Solving a Fredholm Equation of the second kind

Question

I'm trying to solve the Fredholm equation, $$ \phi(x) = 3 + \lambda \int_{0}^{\pi} \text{cos}(x-s) \, \phi(s) \,ds. $$ I began by using the method of successive approximations and found the iterated kernels, $$ \begin{split} K_1 (x,s) &= \text{cos}(x-s)\\ K_2 (x,s) &= \int_0^\pi \text{cos}(x-t) \, \text{cos}(t-s)\,dt \equiv \frac{\pi}{2}\text{cos}(x-s)\\ K_3(x,s) &= \int_0^\pi \text{cos}(x-t) \, \frac{\pi}{2}\text{cos}(t-s) \,dt \equiv (\frac{\pi}{2})^2 \,\text{cos}(x-s)\\ &\vdots \\ K_{n+1} (x,s) &= (\frac{\pi}{2})^n \,\text{cos}(x-s)\\ &\vdots \end{split} \quad\text{ for}\,\, n=0,1,2,\dots. $$ Noting that the resolvent kernel is given by $$ R(x,s;\lambda) = \sum_{n=0}^\infty \lambda^n\,K_{n+1}(x,s) $$ then we find,

$$R(x,s;\lambda) = \frac{\text{cos}(x-s)}{1-\frac{\lambda \pi}{2}}.$$

The equation to be solved is then,

$$ \phi(x) = 3 + \lambda\int_0^\pi R(x,s;\lambda) \, ds $$

which is solved and found to be,

$$\phi(x) = 3 + \frac{\lambda}{1-\frac{\lambda \pi}{2}} 2 \,\text{sin}(x)$$

I have tried confirming this solution by transforming the initial question to a differential equation but cannot find the same solution as shown above. However, I am certain that the answer above is correct. Can anyone see a flaw in my solution?

Answer 1

There is only a tiny mistake: we have $$ \phi(x) = 3 + \lambda \int \limits_0^\pi R(x,s;\lambda) \color{red}{3} \, \mathrm {d} s = 3 + \frac{\color{red}{6} \lambda}{1 - \lambda \frac{\pi}{2}} \sin(x) \, .$$ This is the correct solution for all $\lambda \in \mathbb{R} \setminus {\frac{2}{\pi}}$. For $\lambda = \frac{2}{\pi}$ there is no solution, since $\frac{\pi}{2}$ is an eigenvalue of the integral operator. Note, however, that your series only converges for $|\lambda| < \frac{2}{\pi}$.

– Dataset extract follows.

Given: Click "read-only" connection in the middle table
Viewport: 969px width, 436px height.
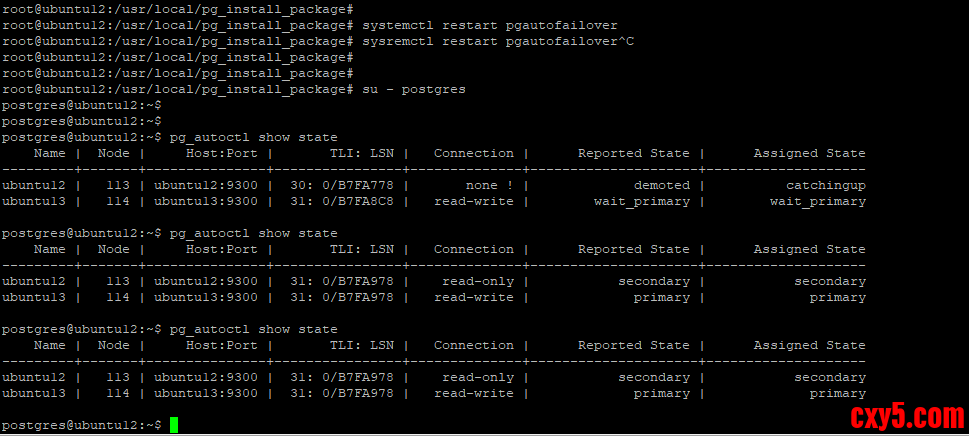Looking at the screenshot, I should coord(477,281).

In order to confirm the above result and to extend its validity to all $\lambda \in \mathbb{R} \setminus {\frac{2}{\pi}}$, we can employ the method of degenerate kernels. Using a trigonometric addition formula we may write the integral equation as $$ \phi (x) = 3 + \lambda \cos(x) \int \limits_0^\pi \cos(s) \phi(s) \, \mathrm{d} s + \lambda \sin(x) \int \limits_0^\pi \sin(s) \phi(s) \, \mathrm{d} s \, . $$ Therefore, the solution must have the form $\phi(x) = 3 + a \cos(x) + b \sin(x)$ for some $a,b \in \mathbb{R}$. Plugging this result back into the equation we obtain a system of linear equations for $a$ and $b$, which has no solution for $\lambda = \frac{2}{\pi}$ and the unique solution $a = 0$ and $b = \frac{6 \lambda}{1-\lambda \frac{\pi}{2}}$ for $\lambda \in \mathbb{R} \setminus {\frac{2}{\pi}}$ as expected. Alternatively, we can derive a differential equation for $\phi$. Its general solution has the form given above and suitable boundary conditions lead to the same linear system.